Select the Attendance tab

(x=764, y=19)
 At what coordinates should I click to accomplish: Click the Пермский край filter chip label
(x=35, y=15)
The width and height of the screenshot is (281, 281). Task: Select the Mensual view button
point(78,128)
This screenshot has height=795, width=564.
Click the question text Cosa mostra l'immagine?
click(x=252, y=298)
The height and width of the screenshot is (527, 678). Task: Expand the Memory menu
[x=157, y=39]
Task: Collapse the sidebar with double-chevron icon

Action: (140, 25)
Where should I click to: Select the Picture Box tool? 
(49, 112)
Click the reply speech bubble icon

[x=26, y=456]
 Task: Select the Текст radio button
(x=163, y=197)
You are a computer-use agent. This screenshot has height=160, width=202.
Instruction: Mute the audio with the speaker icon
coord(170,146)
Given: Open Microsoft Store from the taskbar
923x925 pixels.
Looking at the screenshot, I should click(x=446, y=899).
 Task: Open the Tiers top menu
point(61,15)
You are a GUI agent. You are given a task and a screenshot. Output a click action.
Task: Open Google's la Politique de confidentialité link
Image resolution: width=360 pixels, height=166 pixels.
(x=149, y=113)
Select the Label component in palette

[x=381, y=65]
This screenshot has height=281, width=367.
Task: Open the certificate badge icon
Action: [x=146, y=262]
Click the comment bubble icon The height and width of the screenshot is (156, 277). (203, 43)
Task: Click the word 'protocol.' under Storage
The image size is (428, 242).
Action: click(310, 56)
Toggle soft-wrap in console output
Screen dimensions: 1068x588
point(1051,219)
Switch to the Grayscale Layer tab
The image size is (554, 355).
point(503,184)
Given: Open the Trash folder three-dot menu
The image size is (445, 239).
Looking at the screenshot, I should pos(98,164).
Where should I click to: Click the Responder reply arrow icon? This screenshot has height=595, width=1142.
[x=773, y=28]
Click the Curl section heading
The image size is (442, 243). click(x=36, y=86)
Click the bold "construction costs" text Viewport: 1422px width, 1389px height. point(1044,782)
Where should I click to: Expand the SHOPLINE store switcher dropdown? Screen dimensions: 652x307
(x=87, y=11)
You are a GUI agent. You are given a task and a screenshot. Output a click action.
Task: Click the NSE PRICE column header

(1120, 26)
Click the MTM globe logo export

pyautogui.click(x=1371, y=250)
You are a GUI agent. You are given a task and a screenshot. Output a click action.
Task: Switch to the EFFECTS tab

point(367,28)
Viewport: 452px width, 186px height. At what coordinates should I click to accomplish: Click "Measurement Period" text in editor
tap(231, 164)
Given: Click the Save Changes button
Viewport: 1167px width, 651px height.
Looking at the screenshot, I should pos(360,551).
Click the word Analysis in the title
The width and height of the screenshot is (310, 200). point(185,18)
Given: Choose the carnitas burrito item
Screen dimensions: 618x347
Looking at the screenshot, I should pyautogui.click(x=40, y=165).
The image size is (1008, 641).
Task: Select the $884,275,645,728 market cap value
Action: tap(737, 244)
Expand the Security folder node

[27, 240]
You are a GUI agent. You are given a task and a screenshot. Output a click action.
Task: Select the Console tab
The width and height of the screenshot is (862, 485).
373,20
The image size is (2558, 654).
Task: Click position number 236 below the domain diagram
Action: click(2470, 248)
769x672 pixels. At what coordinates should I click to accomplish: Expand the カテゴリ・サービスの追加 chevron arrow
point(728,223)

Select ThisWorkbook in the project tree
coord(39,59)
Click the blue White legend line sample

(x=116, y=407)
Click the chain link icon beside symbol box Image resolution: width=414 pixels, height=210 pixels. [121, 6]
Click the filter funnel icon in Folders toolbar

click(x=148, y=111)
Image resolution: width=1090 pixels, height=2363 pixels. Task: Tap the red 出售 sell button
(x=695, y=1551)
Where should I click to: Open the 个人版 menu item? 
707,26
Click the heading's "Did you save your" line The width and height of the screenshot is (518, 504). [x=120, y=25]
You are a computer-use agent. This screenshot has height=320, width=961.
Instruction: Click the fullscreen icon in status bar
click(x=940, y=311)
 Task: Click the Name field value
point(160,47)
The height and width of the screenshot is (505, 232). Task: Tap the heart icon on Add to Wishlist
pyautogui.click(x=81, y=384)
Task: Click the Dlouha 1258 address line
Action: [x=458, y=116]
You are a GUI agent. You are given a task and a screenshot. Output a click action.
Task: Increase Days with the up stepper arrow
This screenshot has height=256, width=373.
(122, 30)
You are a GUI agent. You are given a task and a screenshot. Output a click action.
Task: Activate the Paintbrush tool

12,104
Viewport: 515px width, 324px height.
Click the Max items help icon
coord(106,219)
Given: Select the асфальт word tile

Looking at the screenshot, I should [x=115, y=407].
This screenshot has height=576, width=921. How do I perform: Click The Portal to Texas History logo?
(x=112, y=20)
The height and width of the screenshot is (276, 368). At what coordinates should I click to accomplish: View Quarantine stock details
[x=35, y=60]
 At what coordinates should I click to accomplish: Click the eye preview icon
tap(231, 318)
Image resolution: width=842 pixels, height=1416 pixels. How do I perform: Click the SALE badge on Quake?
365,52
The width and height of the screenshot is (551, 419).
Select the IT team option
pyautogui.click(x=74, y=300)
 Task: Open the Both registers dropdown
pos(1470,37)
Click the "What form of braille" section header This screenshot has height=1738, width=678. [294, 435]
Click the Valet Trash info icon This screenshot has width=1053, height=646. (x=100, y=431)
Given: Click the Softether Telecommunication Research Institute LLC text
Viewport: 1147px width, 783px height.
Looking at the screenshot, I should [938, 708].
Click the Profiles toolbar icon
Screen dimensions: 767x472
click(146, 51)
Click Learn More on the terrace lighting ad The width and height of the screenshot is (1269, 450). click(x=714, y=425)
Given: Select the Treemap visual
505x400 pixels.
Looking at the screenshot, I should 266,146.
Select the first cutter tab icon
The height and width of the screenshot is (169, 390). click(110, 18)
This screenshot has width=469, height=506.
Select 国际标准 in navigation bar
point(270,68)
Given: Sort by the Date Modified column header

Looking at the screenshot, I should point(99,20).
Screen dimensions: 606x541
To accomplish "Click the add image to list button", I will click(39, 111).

### [EXERCISE INSTRUCTIONS]
With the data above as the source, tally the lines that include the string "link", and give that figure alone.

### [TASK RESPONSE]
2